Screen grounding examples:
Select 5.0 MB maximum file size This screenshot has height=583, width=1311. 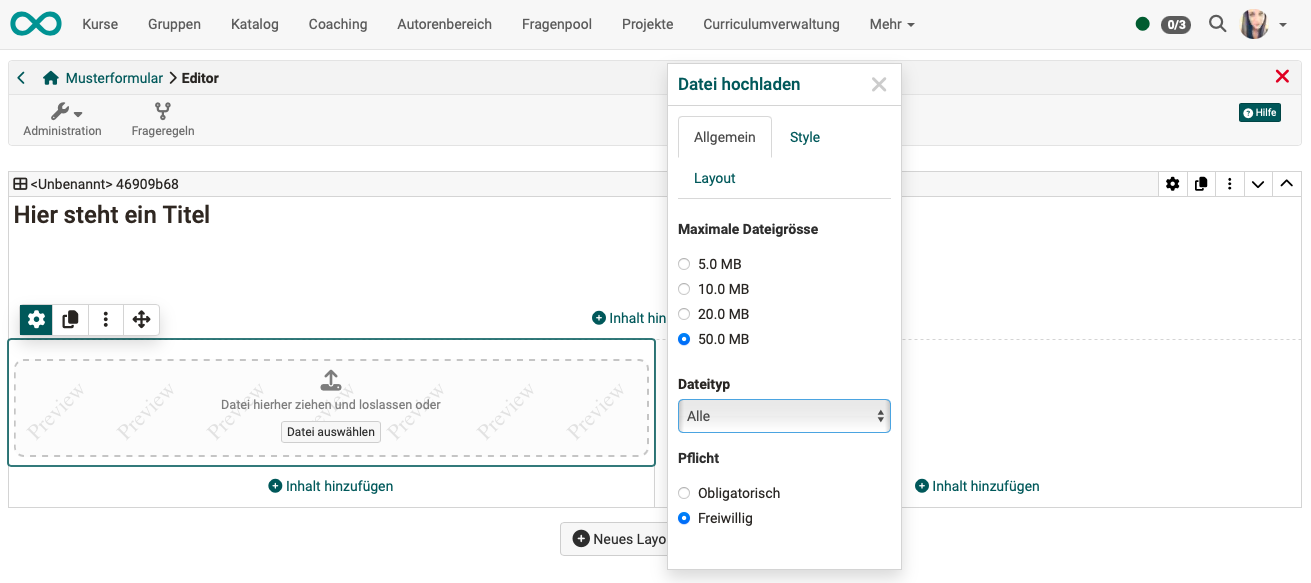pyautogui.click(x=684, y=264)
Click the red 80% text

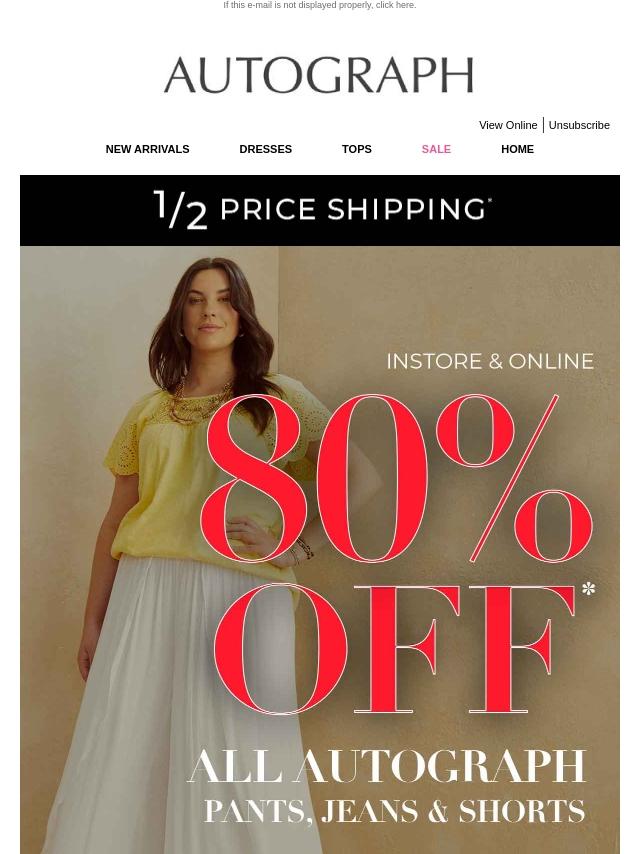pyautogui.click(x=396, y=479)
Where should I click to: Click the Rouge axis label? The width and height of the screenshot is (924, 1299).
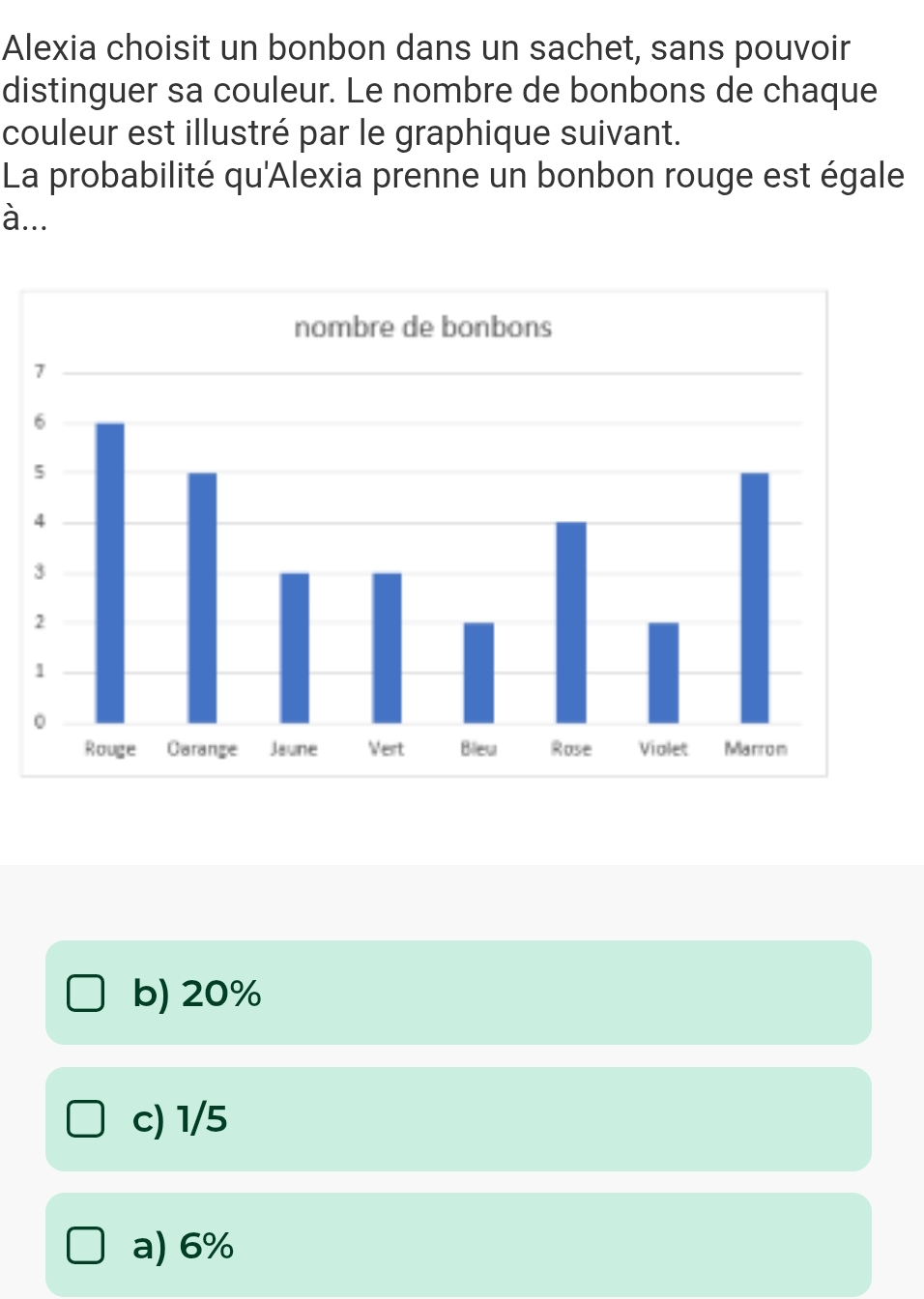tap(110, 749)
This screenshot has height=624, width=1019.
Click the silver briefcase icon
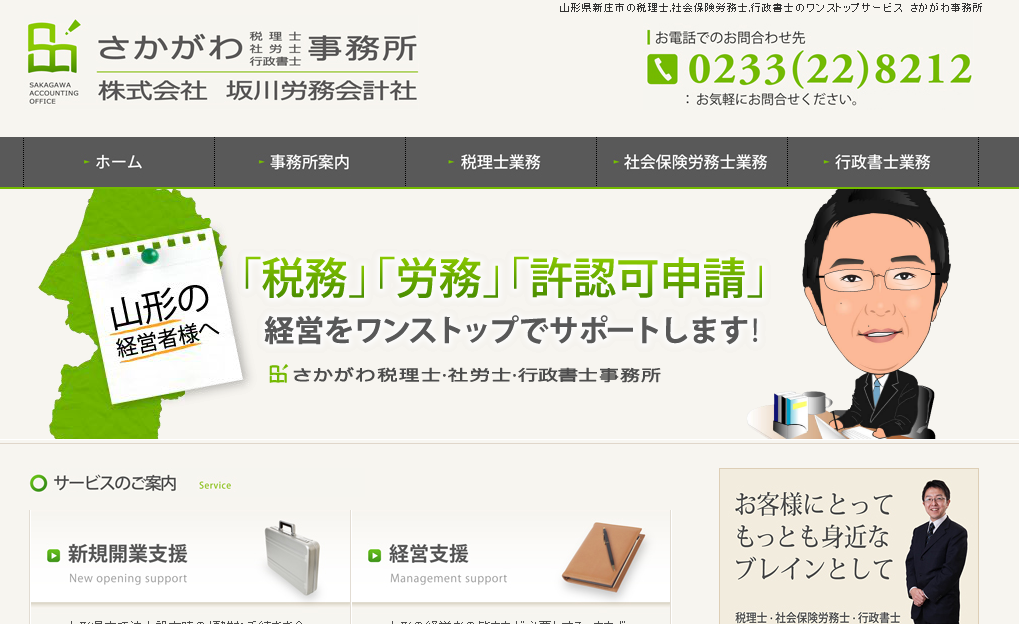point(292,557)
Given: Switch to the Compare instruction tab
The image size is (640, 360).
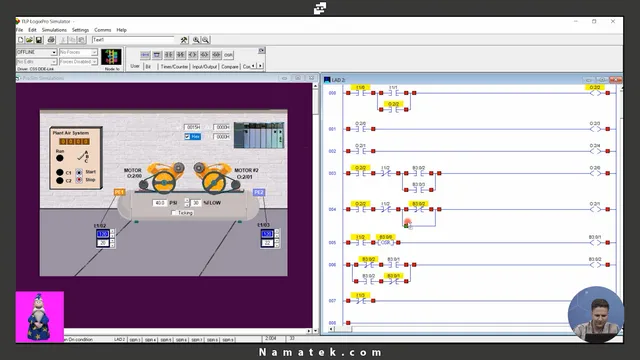Looking at the screenshot, I should click(x=230, y=67).
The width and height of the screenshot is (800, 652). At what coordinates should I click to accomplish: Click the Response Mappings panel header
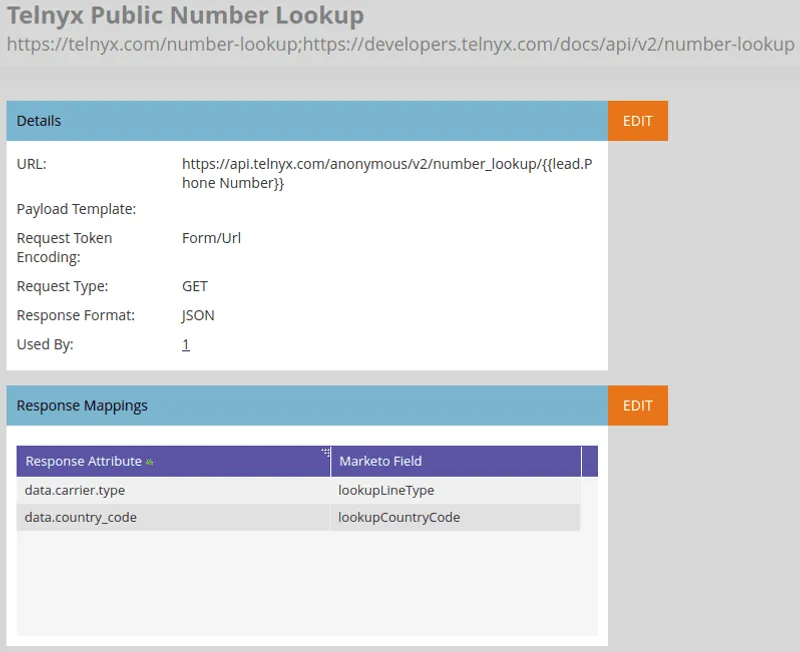75,405
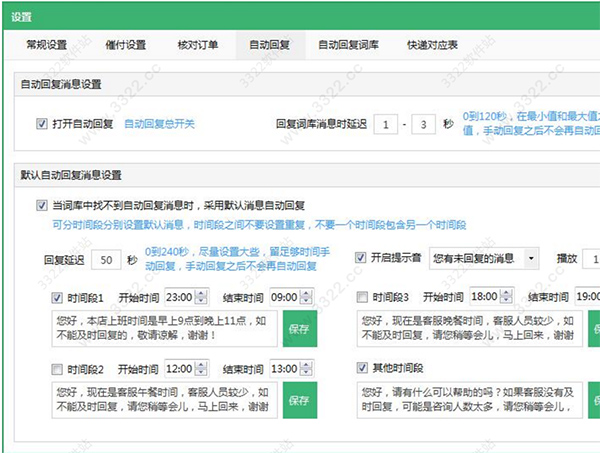Go to the 快递对应表 tab
This screenshot has width=600, height=453.
(433, 44)
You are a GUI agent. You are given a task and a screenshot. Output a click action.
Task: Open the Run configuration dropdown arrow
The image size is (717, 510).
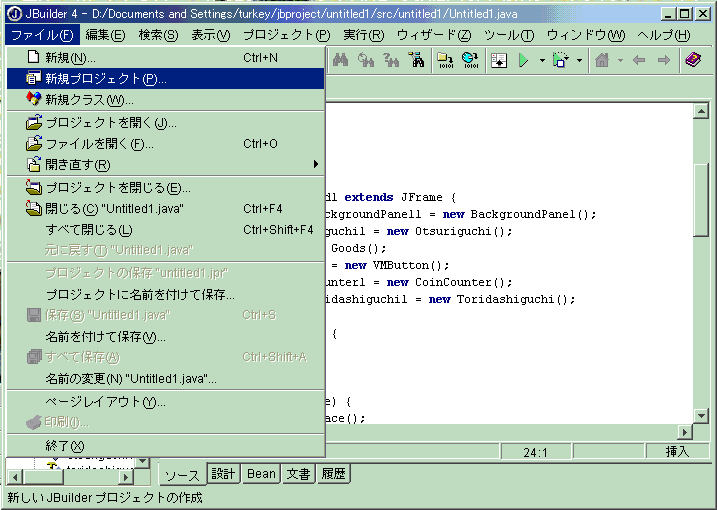click(x=541, y=60)
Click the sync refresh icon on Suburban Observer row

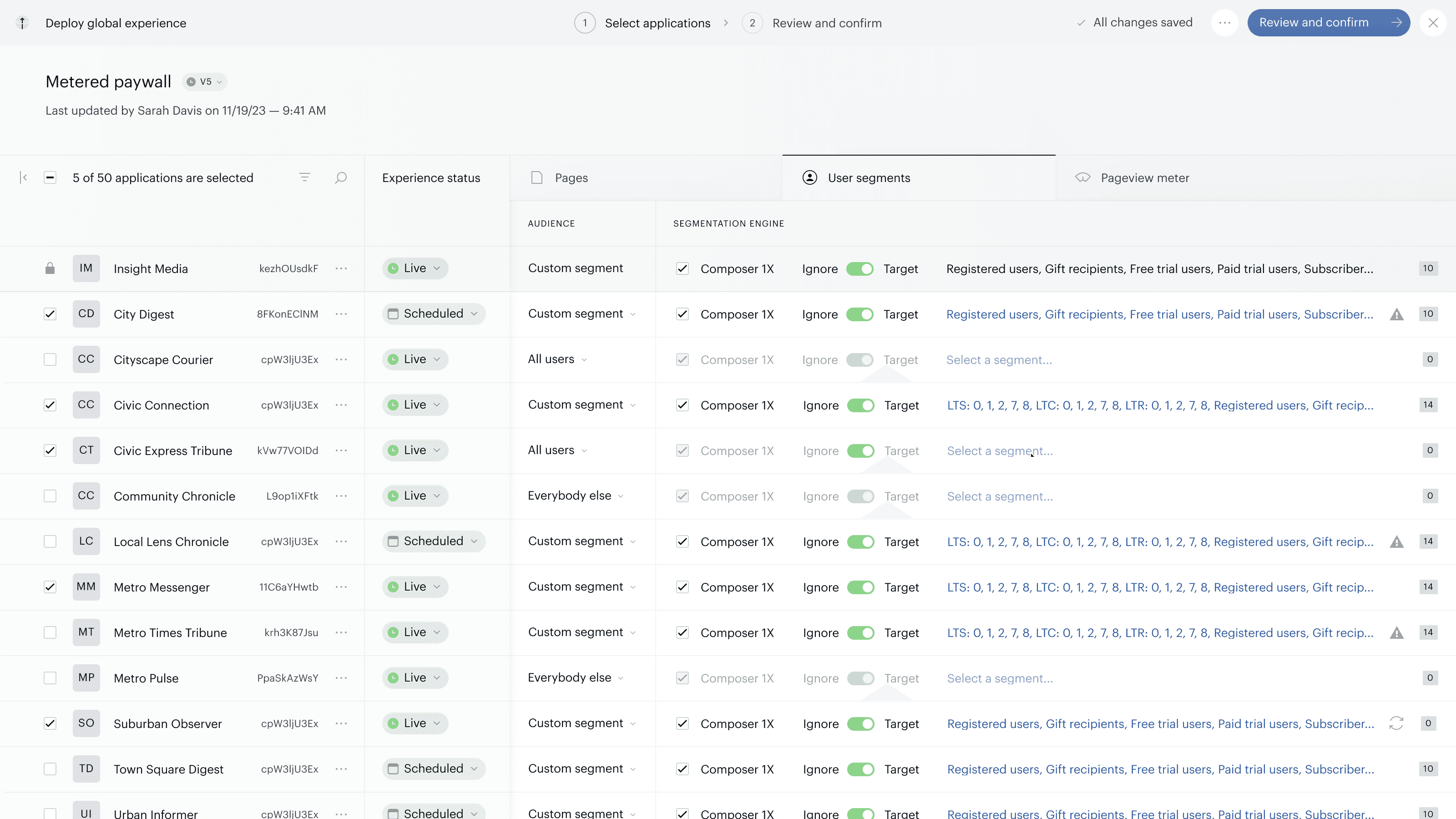pyautogui.click(x=1396, y=723)
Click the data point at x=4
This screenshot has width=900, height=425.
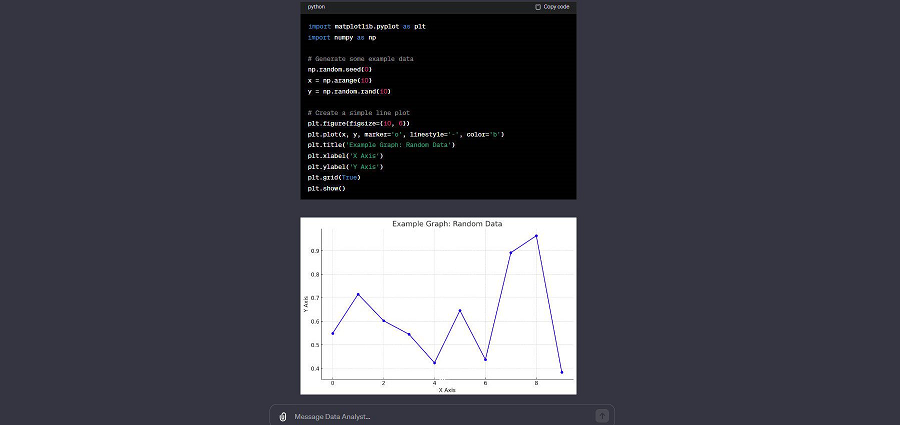click(x=434, y=362)
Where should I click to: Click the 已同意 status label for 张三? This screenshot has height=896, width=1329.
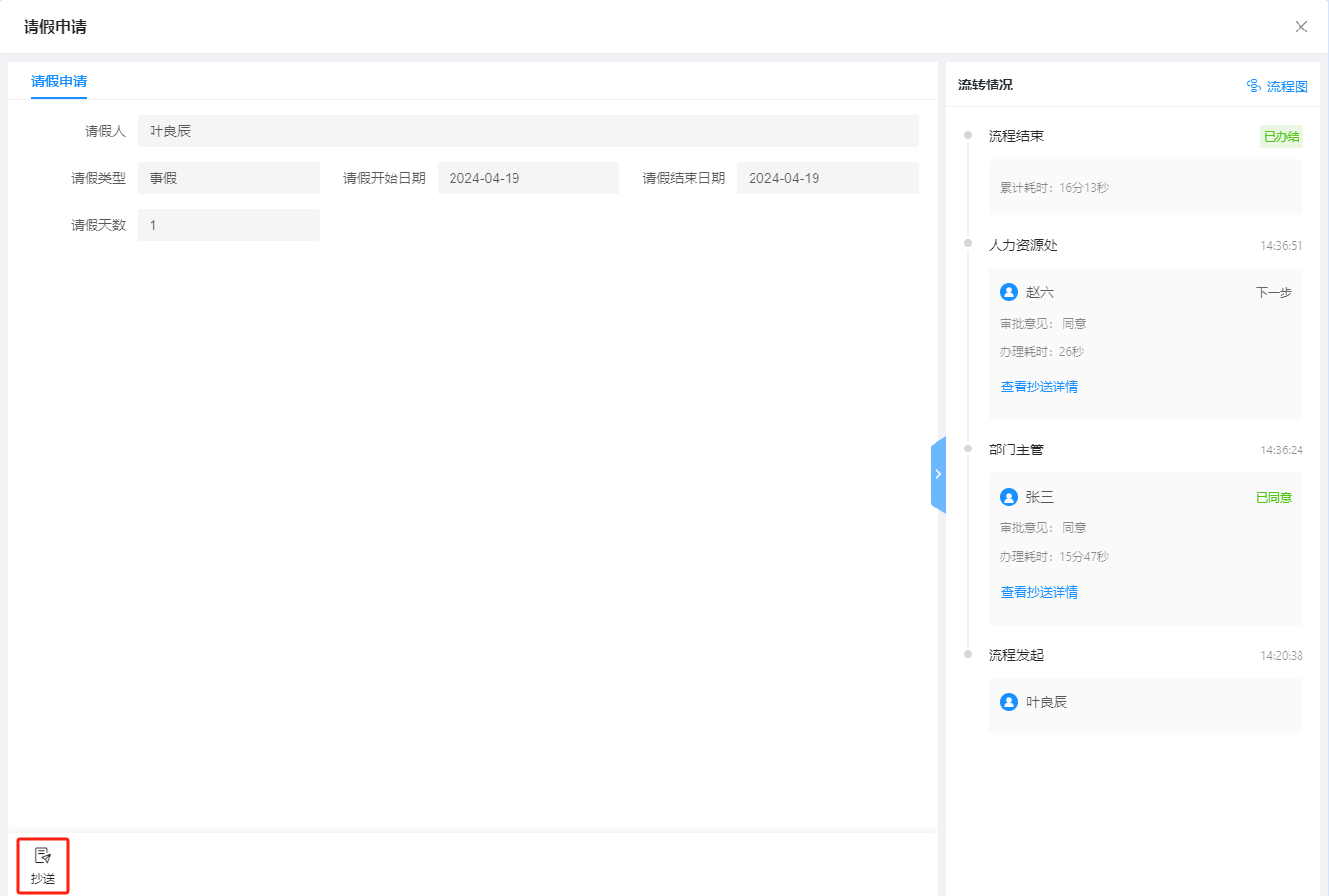1273,498
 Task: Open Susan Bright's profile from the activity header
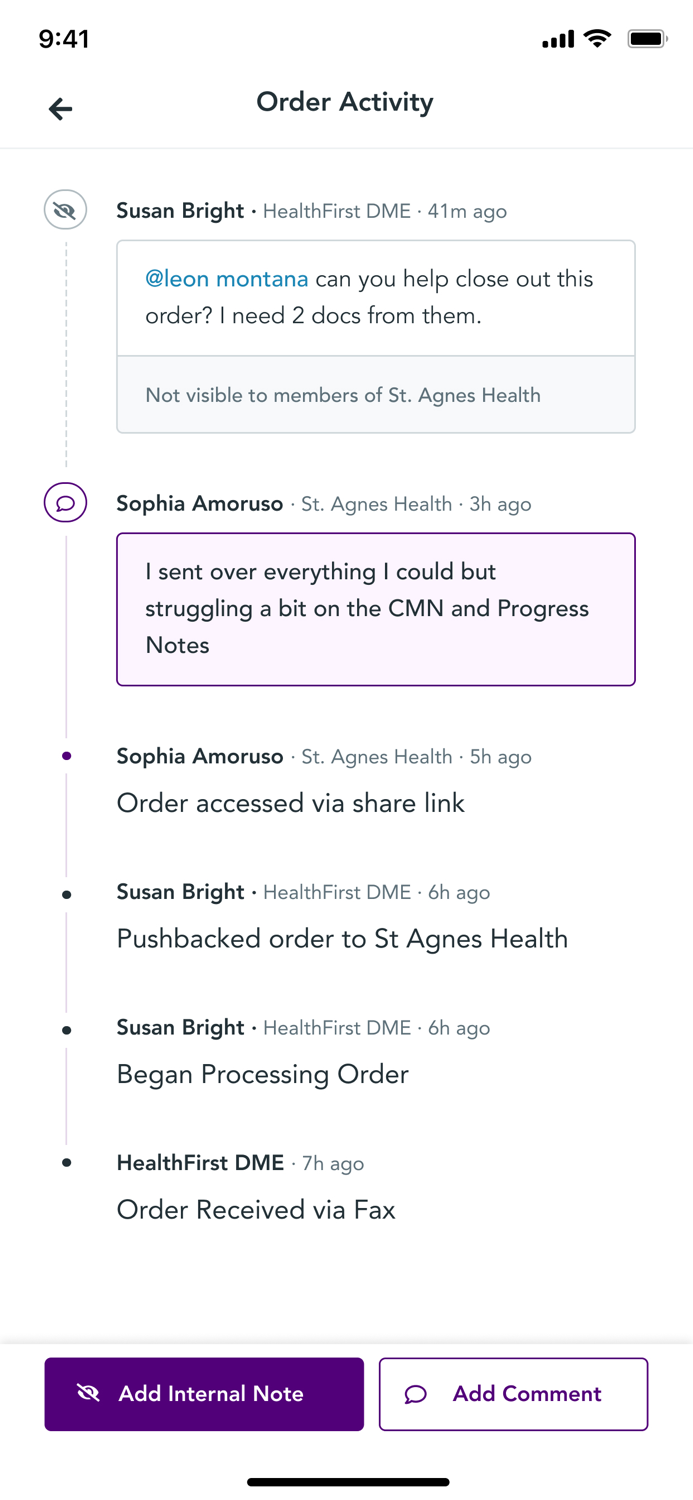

> **PROBLEM STATEMENT**
Rewrite the stretch of the listing from the line containing "You are a GUI" through the end of the listing, changing "dropdown" to "drop-down" and keeping everything else the same. Leave the pictures out of your answer.

> **WORKED SOLUTION**
You are a GUI agent. You are given a task and a screenshot. Output a click action.
Task: Open the Run configuration drop-down arrow
The image size is (717, 510).
click(x=541, y=60)
Click the sync refresh icon on Suburban Observer row

pyautogui.click(x=1396, y=723)
Click the data point at x=4
This screenshot has width=900, height=425.
click(x=434, y=362)
Where should I click to: Click the 已同意 status label for 张三? This screenshot has height=896, width=1329.
1273,498
 Task: Open Susan Bright's profile from the activity header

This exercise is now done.